7. Si la juridiction compétente conclut que la demande de fixation de délai est fondée, en considérant qu’eu égard à la complexité de l’affaire, à l’enjeu de la procédure pour le demandeur, au comportement des participants ou des parties à la procédure et à la conduite du tribunal, la procédure accuse effectivement des retards, elle fixe un délai, de caractère impératif, pour l’adoption de l’acte procédural visé dans la demande. Lorsque la demande est jugée fondée, les frais de procédure afférents à la demande sont payés par l’État.
8. L’ordonnance par laquelle la juridiction compétente a statué sur la demande de fixation de délai est notifiée au demandeur et au tribunal visé par la demande. La décision judiciaire sur la demande de fixation de délai n’est susceptible d’aucun recours. »
C. La jurisprudence des tribunaux tchèques concernant l’application de l’article 174a de la loi no 6/2002 amendée
16.  Dans son arrêt no I. ÚS 319/04 du 7 mars 2005, la Cour constitutionnelle a relevé que, par analogie avec la position de la Cour européenne des Droits de l’Homme (Hartman c.

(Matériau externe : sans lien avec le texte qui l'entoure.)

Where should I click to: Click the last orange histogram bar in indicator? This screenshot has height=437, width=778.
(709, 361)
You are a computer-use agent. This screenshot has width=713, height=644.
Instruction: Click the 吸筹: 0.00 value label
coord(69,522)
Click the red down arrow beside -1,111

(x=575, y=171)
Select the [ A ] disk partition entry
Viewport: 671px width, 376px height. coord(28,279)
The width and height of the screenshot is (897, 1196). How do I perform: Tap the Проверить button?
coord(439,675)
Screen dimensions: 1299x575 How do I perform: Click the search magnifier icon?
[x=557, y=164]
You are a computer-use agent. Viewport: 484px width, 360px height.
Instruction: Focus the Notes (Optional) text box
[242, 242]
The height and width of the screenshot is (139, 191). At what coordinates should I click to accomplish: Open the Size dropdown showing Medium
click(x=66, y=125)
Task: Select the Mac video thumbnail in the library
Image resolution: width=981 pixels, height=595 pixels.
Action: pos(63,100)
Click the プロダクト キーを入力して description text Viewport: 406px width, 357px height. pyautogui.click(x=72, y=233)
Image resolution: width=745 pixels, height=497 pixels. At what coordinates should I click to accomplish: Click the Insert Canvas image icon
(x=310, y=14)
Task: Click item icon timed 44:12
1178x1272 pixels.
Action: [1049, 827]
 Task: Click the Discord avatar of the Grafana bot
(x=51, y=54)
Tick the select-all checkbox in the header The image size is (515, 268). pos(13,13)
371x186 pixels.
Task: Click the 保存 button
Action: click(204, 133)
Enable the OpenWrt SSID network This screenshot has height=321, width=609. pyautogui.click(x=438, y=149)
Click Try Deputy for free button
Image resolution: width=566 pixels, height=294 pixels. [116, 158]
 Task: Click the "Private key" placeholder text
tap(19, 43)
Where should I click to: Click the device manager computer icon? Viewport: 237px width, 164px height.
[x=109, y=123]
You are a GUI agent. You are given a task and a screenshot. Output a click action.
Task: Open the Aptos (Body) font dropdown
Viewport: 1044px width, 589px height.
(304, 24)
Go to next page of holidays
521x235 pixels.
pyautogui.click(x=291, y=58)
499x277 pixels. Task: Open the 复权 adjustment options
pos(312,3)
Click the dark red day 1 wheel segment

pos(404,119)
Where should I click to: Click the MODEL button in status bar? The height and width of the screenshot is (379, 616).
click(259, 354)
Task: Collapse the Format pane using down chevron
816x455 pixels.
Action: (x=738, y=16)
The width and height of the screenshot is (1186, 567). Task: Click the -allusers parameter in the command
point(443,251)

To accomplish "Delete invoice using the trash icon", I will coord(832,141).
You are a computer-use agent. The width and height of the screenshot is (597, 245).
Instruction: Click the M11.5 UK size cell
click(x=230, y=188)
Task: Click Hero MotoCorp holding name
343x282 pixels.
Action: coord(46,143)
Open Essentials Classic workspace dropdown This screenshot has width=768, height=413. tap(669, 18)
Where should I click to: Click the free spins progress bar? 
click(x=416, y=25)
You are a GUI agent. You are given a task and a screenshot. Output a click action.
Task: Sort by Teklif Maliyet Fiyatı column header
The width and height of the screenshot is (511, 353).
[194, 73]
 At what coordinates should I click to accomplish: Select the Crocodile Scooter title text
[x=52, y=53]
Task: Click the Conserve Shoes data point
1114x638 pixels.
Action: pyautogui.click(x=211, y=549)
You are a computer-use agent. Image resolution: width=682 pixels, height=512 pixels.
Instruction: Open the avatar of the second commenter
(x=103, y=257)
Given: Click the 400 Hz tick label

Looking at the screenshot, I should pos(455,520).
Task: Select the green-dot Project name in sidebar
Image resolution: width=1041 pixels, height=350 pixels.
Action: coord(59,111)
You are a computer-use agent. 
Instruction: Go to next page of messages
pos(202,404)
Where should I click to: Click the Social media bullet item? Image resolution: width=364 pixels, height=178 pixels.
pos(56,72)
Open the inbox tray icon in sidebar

République tchèque), elle n’avait jusque-là pas exigé l’exercice d’un recours hiérarchique, à savoir une plainte pour retards dans la procédure adressée au président du tribunal concerné, avant l’introduction d’un recours constitutionnel. La plainte pour retards dans la procédure, au sens de la loi no 6/2002 sur les tribunaux et les juges dans sa rédaction en vigueur avant le 1er juillet 2004, n’était donc pas considérée par elle comme une voie de recours à exercer avant sa saisine.
17.  Dans ledit arrêt du 7 mars 2005, la Cour constitutionnelle a toutefois noté qu’entre les décisions antérieures susvisées et l’affaire no I ÚS 319/04, la loi no 193/2003 portant modification de la loi no 6/2002 sur les tribunaux et les juges avait introduit dans cette dernière, avec effet au 1er juillet 2004, un article 174a qui instituait une procédure permettant de demander la fixation d’un délai et pouvait être considéré comme un instrument plus efficace pour remédier aux retards dans les procédures judiciaires.
18.  Toutefois, la Cour constitutionnelle s’est bornée sur ce point à observer que le recours constitutionnel dont elle était saisie en l’espèce avait été introduit avant l’entrée en vigueur de ces dispositions et que, par conséquent, la nouvelle voie de recours ne constituait pas un instrument procédural que le requérant aurait pu utiliser.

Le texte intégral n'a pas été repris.